ちょっと気が早いけど、個人的に来年2020年東京五輪の NHK五輪放送のテーマソングが気になるこの頃。
ウィキペディアを使って “NHK オリンピック歴代テーマソング” で検索すると、2020年 NHK 五輪放送テーマソングはフーリンの「パプリカ」となっていますが、これってもう正式決定なんでしょうかね? たしかに NHK のサイトでは、『NHK 2020応援ソングプロジェクト』という事にはなってるけど、まだ “五輪放送” テーマソングとまでは書かれてないんだけどなぁ…。
NHK の五輪放送のテーマソングって、毎回好評なんだよね。アーティストにとっても、4年に一度の “栄誉” でもあるし、なにせ “天下” の NHK に認められたっていう向きもあるしな。暮れの『紅白歌合戦』も当確間違いなしっていう事もあるしな…。アーティストサイドにとって1粒で何度もおいしい… って訳ですわな。
だけどね、NHK 放送開始の昔から五輪放送で、アーティストの曲をテーマソングとして使っていたのか… というと “さにあらず” なんですよね。
初めて NHK の五輪放送にテーマソングが使われたのは、1984年のロサンゼルス五輪の時なんじゃないのかなぁ。ただし、この時は NHK 独自のテーマソングではなく、あくまでロサンゼルス五輪としての公式ソング。
そそそ、今でも時々聴くけど、ロス五輪「オリンピック・ファンファーレとテーマ(Olympic Fanfare and Theme)」。タイトルは知らなくても、聴けばだれでも分かりますよね。「あ、これか!」って。『スター・ウォーズ』『E.T.』『シンドラーのリスト』などなど、ハリウッド映画音楽の巨匠、ジョン・ウイリアムズ氏作曲のお馴染みのファンファーレですわ。

— 提供情報 —
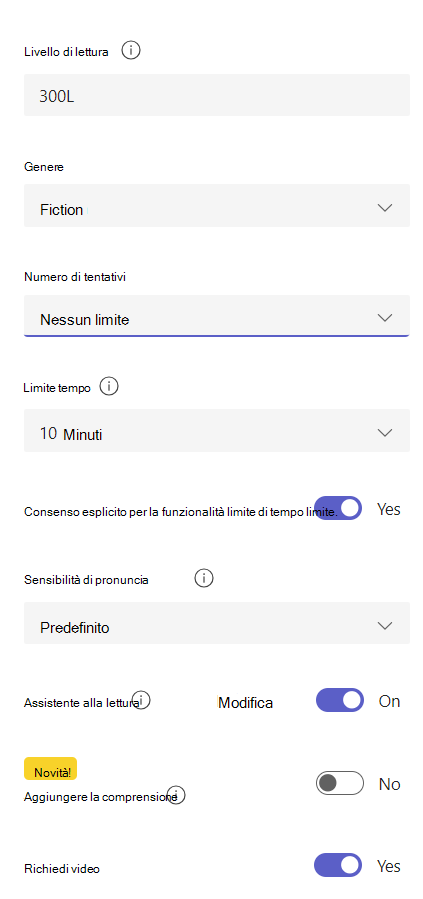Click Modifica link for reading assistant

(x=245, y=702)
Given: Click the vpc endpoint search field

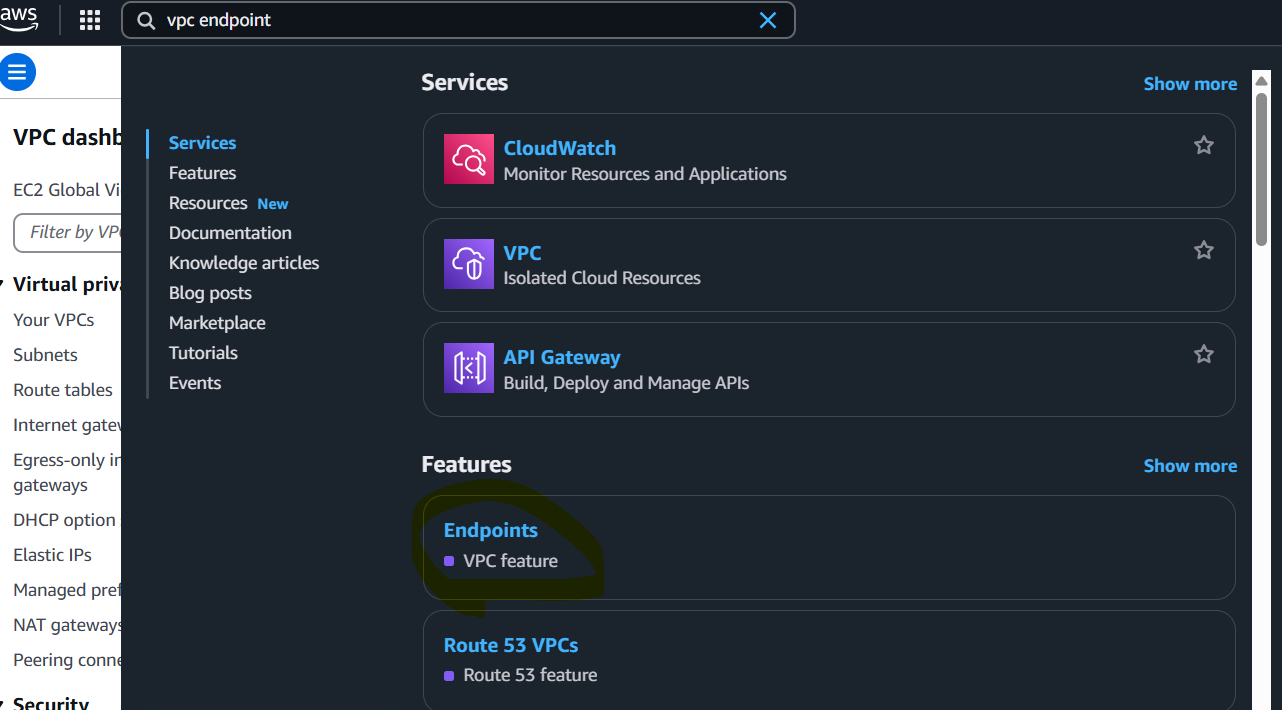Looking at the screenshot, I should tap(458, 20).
---
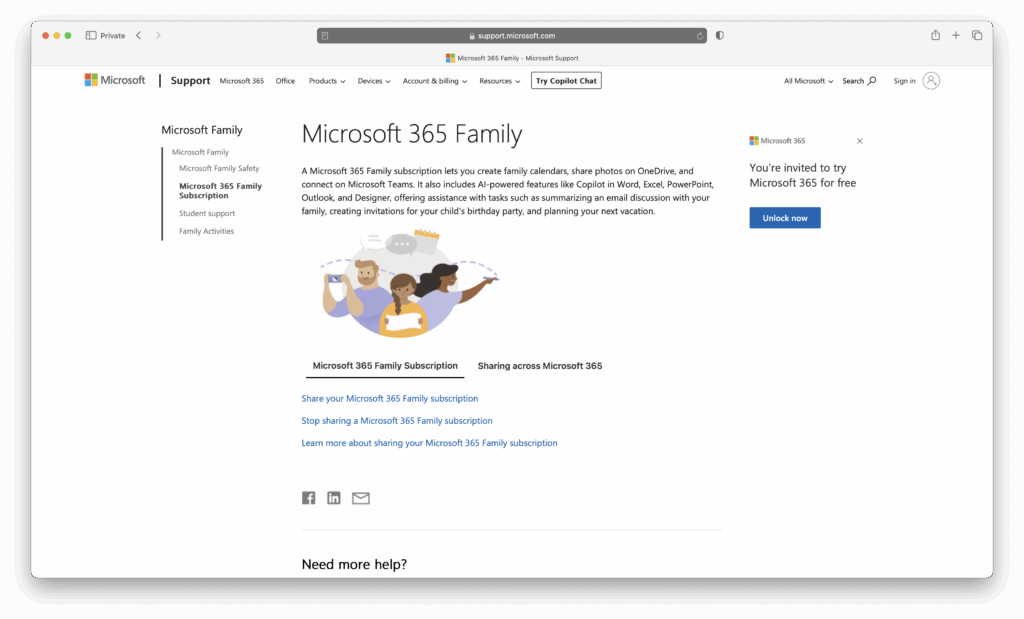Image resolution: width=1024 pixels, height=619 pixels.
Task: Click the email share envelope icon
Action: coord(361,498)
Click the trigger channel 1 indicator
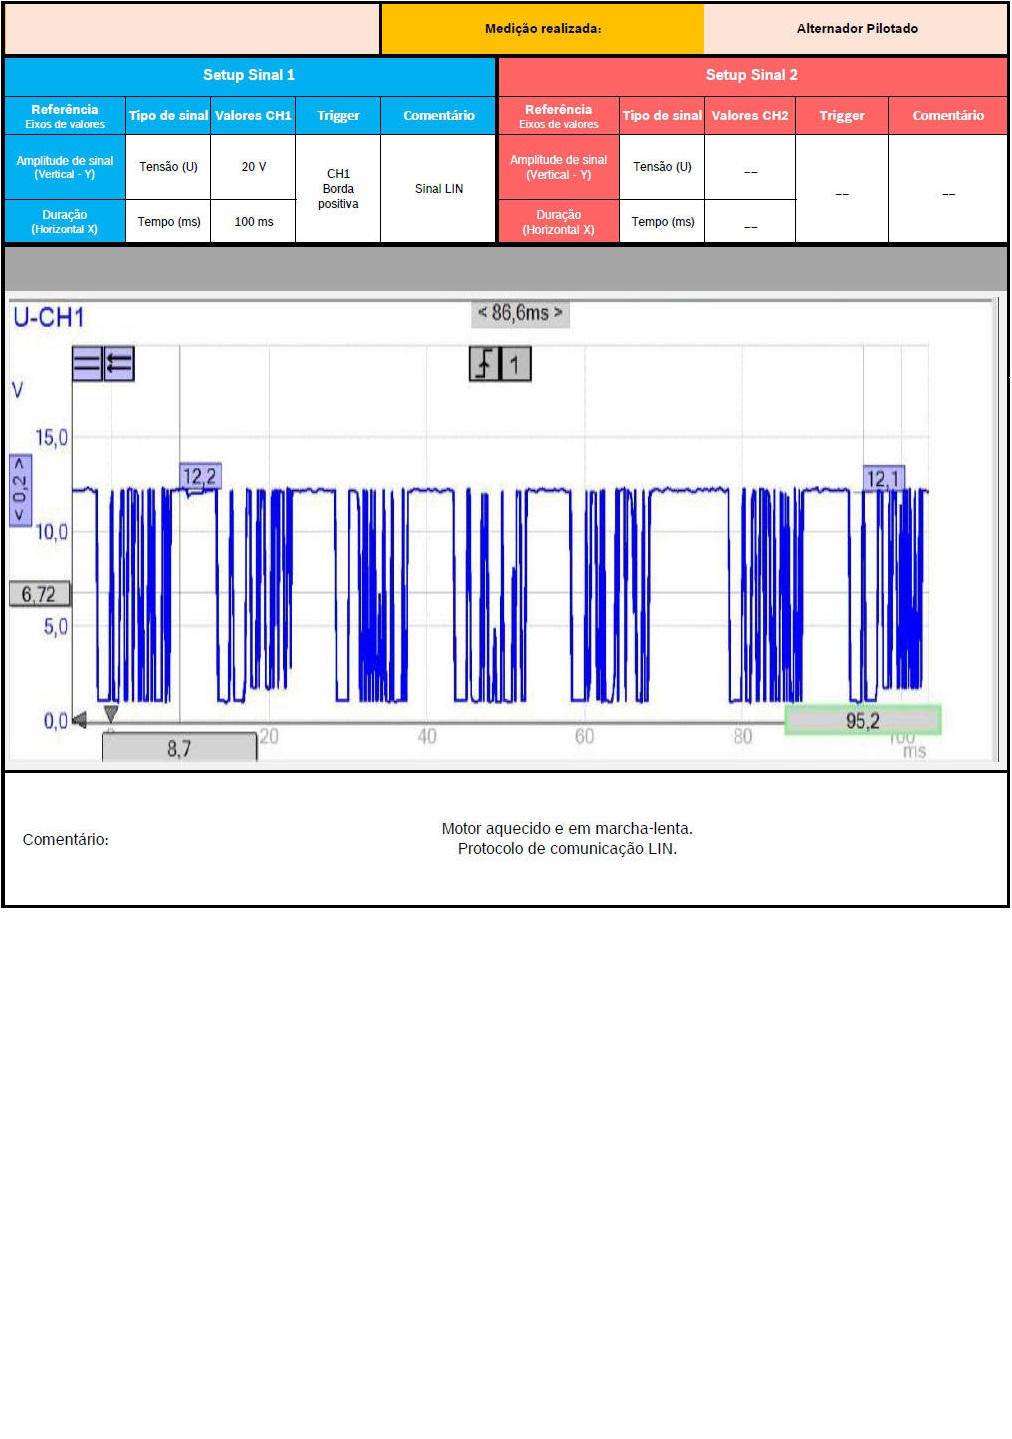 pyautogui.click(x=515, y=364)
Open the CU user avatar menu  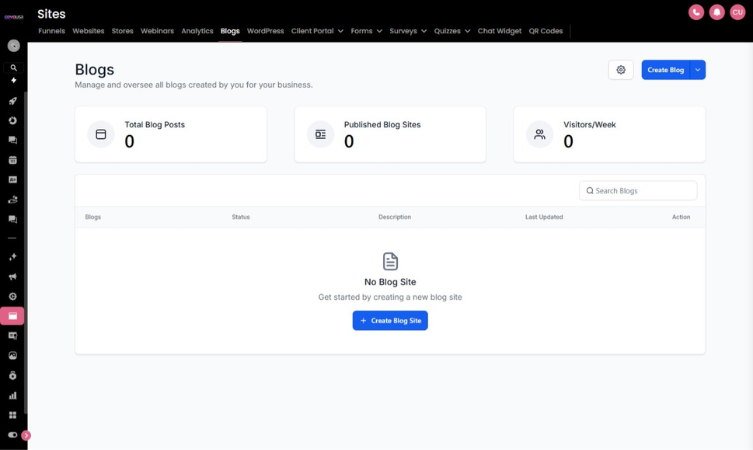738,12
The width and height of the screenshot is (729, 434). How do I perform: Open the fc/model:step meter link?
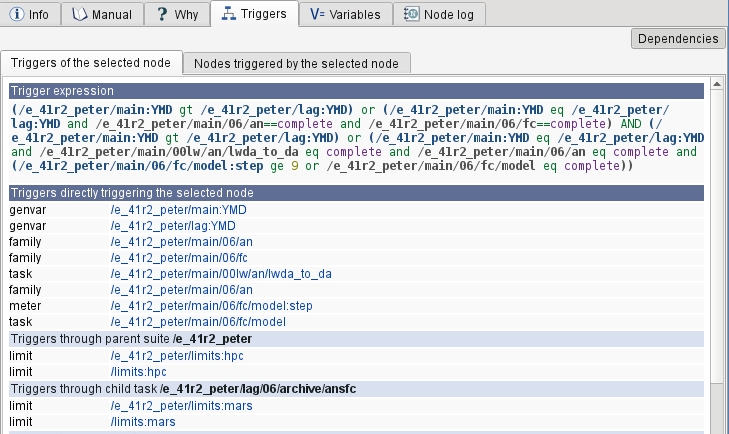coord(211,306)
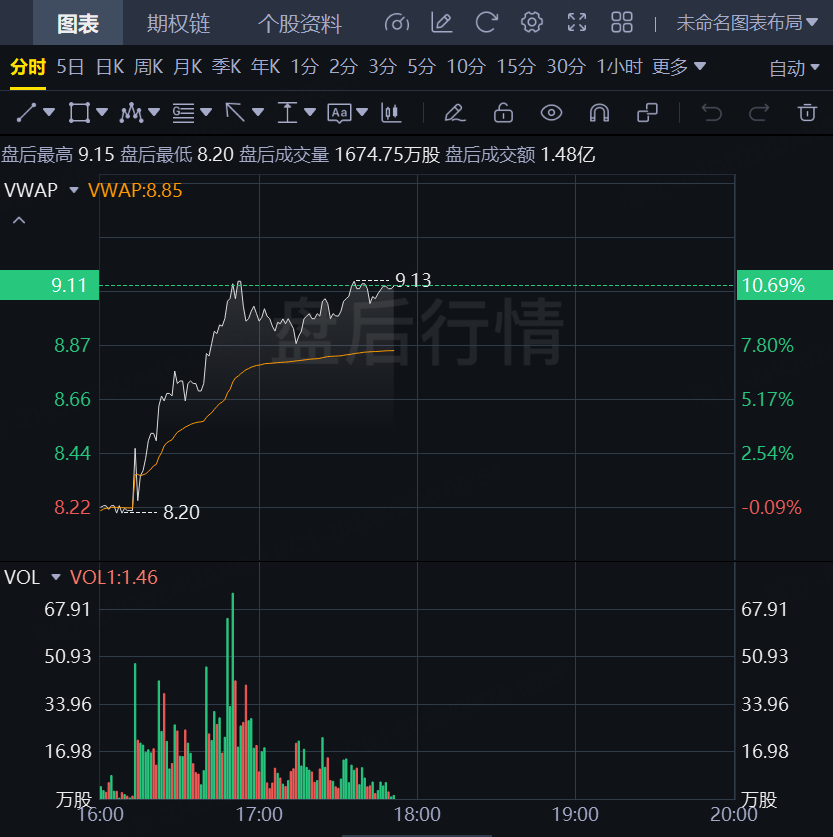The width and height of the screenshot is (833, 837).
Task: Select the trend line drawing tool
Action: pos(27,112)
* * *
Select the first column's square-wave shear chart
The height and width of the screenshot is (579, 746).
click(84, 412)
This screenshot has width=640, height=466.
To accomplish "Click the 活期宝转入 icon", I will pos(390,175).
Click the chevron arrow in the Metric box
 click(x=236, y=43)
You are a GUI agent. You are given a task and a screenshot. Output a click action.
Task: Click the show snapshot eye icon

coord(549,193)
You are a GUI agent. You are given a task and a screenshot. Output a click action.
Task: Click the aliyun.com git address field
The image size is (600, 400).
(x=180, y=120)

— 課題一覧 —
1 > 記録から「field」を含む行をすべて探し出し、書き写すこと。大文字と小文字は区別する。
2 > NHK五輪放送のテーマソングについての文章の続きを、最後の文の後から書くこと。

— 課題別解答 —
1 >
Given: Click the vpc endpoint search field
Task: Click the aliyun.com git address field

2 >
蛇足だけど、当時、吹奏楽部でトロンボーン吹いてたワタシャ、これが憧れでしたねぇ。いつかやりたいよなぁ… なんて思っていたものの、ここまで吹けるヒト達が集まった部活じゃなかったからなぁ…。と、話がずれた。
このロサンゼルス五輪は「商業五輪」元年なんて言われ、この「オリンピック・ファンファーレとテーマ(Olympic Fanfare and Theme)」を含めた、『L.A. オリンピック公式アルバム』なるアルバムまで発売されて、日本でもオリコンでベストテンに入る大ヒットを記録したもんだよな。
こんな理由から、NHK の五輪放送でも、このファンファーレが使われてた… ような気がする。ただ同時に公共放送、皆様の NHK が商業主義に加担するとは何事だ… なんて批判も受けたような気もする。
そんな流れを受けて、次の1988年ソウル五輪放送でアーティストの曲をテーマソングに… なんて事になったのかどうかは分かんないけど…(爆)。で、選ばれたのが、今回紹介する浜田麻里「ハート・アンド・ソウル」。
ただね、この曲… というか、浜田麻里が NHK の五輪放送のテーマソングに… って聞いた時は、意外だったよなぁ。いや、マジで意外だった!だって、浜田麻里といえば、日本での女性ヘビィメタルの草分け的な存在だったしさ。そんなハードロックの女王… いやいや、ヘビメタ界のアイドル的な存在だった訳で。
アイドル… なんて書くと、今の BABYMETAL か!? なんて思っちゃう方もいるかもしれないけど、そうぢゃない!“アイドルっぽいヘビメタ” じゃなく、“ヘビメタ界のアイドル” で、女性とは思えない、ハードかつパワフルなボーカルには定評があったヒト、それが浜田麻里ですわ。
まあ、それまでヒット曲らしいヒットはなかったんで、いわいるゴールデンタイムの歌番組にも出てなかったし、幅広く知られた存在ではなかったんだけどさ。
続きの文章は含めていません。